Academia

Are faith, morality and culture issues haunting modern Democrats? (Round II)

Are faith, morality and culture issues haunting modern Democrats? (Round II)

There are two ways to think about the topic of this week's "Crossroads" podcast (click here to tune that in), which focuses on the religion "ghosts" in some recent coverage of the modern Democratic Party's fortunes at the state and national levels.

First of all, there are some basic facts that I think all journalists can see.

The Democrats are way, way, way down when to comes to controlling state legislatures. The same thing is true when it comes to electing governors.

At the same time, the Republicans now control the U.S. House, Senate and the White House.
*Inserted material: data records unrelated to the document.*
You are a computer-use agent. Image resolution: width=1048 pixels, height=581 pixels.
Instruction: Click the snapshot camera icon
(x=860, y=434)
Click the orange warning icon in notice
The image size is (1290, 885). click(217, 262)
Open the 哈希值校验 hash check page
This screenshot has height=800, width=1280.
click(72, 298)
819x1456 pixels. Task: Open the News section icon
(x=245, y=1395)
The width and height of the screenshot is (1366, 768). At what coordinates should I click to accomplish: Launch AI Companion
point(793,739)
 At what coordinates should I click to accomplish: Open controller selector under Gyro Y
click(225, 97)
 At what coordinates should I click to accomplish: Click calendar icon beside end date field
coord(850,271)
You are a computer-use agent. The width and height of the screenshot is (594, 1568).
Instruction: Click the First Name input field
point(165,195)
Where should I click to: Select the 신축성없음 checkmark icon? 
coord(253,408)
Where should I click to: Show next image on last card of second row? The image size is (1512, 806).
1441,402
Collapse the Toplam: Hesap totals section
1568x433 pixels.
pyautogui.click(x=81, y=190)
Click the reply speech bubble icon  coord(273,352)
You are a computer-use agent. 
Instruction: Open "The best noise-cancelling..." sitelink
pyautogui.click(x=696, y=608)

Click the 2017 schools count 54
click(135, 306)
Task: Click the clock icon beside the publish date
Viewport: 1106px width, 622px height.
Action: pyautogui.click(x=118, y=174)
But let it be noted that (a) there have been many close, close contests there and (b) Democrats easily control the states and cities that shape American public discourse, in terms of entertainment, higher education and news.

Democrats have some obvious demographic trends on their side -- with massive support among ethnic groups, the super-rich tech sector and the rapidly growing portion of the U.S. population that is young, urban, single and religiously unaffiliated.

Now, in my recent post ("NBC News on dazed Democrats left in lurch: Decline rooted in race, alone, or 'culture'?") I dug into a long, long feature that basically said the Democrats are having problems with working-class, heartland, white Americans for one reason and one reason only -- the party's history of fighting racism. The story alluded to vague "cultural" issues, but never mentioned, to cite on glaring omission, the role Roe v. Wade played in the creation of the Religious Right and the rise of the (Ronald) Reagan Democrats.

"Crossroads" host Todd Wilken and I worked through all of that, including the fact that -- in the early exit-poll data from Donald Trump's win -- it appears that the "pew gap" remained in effect, favoring the GOP. What is the "pew gap"? Here is a chunk of my "On Religion" column about the 2016 election results:

The so-called "God gap" (also known as the "pew gap") held steady, with religious believers who claimed weekly worship attendance backing Trump over Hillary Clinton, 56 percent to 40 percent. Voters who said they never attend religious services backed Clinton by a 31-point margin, 62 percent to 31 percent. ...
Meanwhile, white Catholics supported Trump by a 23-point margin -- 60 percent to 37 percent -- compared with Mitt Romney's 19-point victory in that crucial swing-vote niche. Hispanic Catholics supported Clinton by a 41-point margin, 67 percent to 26 percent.
Clinton also drew overwhelming support from the growing coalition of Americans who are religious liberals, unbelievers or among the so-called "nones," people with no ties to any religious tradition. In the end, nearly 70 percent of religiously unaffiliated Americans voted for Clinton, compared with 26 percent for Trump.

Note the two sides of that equation.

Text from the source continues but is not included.